Electing the Legislative Council
The LC has 42 members who have 8 year terms, half (21) being elected at each State election. The council is elected by proportional representation with the whole state being treated as a single electorate.
To be elected to the LC a candidate needs to achieve 4.55% of the vote or roughly 180,000 votes. Anything less than a full quota will be redistributed through preferences. Voting for the LC is similar to the Federal Senate with large ballot papers featuring a series of ‘groups’ above the line and each individual candidate below the line.
However this is where the similarity ends – for the Senate ballot paper a voter can determine the preferences for all candidates by numbering all the squares below the line or by voting above the line and letting the party they vote for determine the flow of preferences. For the Senate all formal votes count and will be used to determine preference flow. Voting in NSW uses optional preferential voting. The ballot paper looks similar but there are more options to vote formally.

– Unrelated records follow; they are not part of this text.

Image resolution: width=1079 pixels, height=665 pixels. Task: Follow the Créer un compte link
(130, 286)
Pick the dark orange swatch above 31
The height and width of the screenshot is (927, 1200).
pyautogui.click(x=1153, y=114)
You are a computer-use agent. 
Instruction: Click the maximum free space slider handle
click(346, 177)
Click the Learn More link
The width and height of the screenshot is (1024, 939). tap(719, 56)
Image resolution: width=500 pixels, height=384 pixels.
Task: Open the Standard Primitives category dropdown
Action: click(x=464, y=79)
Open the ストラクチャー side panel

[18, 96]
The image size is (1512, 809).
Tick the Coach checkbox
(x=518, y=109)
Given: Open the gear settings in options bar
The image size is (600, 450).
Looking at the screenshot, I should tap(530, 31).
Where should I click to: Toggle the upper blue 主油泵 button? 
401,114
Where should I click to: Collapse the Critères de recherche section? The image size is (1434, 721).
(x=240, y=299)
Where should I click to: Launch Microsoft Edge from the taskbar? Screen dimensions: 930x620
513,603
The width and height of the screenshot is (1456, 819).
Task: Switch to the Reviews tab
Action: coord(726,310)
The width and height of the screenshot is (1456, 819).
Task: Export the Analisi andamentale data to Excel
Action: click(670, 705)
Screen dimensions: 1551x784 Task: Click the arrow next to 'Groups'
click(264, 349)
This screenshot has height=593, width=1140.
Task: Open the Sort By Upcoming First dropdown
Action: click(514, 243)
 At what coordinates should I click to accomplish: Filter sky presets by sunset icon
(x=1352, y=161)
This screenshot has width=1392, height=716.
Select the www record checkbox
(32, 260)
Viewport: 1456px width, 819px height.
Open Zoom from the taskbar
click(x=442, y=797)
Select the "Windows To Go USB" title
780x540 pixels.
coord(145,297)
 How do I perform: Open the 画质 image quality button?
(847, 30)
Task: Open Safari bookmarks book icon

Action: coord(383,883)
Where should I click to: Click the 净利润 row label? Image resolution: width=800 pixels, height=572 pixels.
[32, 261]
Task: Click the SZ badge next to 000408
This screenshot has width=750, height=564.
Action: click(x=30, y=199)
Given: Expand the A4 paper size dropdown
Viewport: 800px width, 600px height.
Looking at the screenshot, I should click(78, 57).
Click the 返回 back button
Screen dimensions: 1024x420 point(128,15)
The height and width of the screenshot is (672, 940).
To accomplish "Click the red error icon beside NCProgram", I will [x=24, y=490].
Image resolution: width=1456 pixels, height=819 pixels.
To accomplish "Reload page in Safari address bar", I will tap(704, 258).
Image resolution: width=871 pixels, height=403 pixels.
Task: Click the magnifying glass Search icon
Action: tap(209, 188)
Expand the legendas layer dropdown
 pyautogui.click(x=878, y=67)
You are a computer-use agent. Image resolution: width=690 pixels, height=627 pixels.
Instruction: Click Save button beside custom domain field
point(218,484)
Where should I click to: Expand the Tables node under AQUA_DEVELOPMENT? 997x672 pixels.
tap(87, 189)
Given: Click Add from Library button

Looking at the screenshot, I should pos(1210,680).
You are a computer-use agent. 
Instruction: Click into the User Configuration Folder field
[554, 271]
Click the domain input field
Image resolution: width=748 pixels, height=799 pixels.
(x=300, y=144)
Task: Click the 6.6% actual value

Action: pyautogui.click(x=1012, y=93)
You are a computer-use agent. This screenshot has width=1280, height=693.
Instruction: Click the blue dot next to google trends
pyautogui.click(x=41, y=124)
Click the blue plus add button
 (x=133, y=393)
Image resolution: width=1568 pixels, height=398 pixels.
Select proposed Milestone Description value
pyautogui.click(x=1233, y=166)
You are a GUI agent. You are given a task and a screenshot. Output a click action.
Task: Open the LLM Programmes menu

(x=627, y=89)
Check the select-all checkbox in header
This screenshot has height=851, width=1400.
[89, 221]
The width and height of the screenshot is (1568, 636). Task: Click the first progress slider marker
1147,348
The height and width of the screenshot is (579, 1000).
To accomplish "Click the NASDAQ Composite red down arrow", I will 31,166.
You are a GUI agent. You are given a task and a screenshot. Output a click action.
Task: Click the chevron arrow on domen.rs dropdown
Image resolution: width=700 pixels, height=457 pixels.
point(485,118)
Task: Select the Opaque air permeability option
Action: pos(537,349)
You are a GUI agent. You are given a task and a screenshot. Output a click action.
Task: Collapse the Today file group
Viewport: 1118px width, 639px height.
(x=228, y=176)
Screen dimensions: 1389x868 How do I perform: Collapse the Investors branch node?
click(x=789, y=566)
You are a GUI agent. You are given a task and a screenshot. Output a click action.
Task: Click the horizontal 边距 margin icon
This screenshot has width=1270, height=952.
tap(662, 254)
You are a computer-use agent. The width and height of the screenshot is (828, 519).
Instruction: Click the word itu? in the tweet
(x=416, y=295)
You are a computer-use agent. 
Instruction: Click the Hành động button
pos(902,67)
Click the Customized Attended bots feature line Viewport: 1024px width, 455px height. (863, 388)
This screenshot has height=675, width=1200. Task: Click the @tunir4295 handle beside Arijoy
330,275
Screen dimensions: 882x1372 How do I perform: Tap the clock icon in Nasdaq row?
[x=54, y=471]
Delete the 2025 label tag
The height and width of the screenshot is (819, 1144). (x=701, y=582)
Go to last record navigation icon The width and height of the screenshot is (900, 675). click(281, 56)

You can vote above the line by placing a number one and then (if you wish) numbering as many other candidates in order of preference as you like.
Or you can vote below the line by numbering at least 15 candidates in order of your preference.
This system has a couple of advantages; it makes it easier to vote formally, particularly if you vote below the line; political parties don’t determine preference flow to other parties if you vote above the line; and you don’t have to vote for a candidate you don’t like.
But there is one drawback. About 80% of people just vote 1 above the line, and don’t number any others. This may be because they’re lazy, or because they think its like voting in a federal election for the senate. Either way a large number of votes exhaust, which means that a relatively small group of voters determines who will pick up the scraps in a LC contest. According to the ABC’s election guru Antony Green any candidate picking up 2.5% of the vote has strong chance. The Shooters won with 2.1% in 2003 or about 76,000 first preference votes. Incidentally this seat is one of the ones up for election.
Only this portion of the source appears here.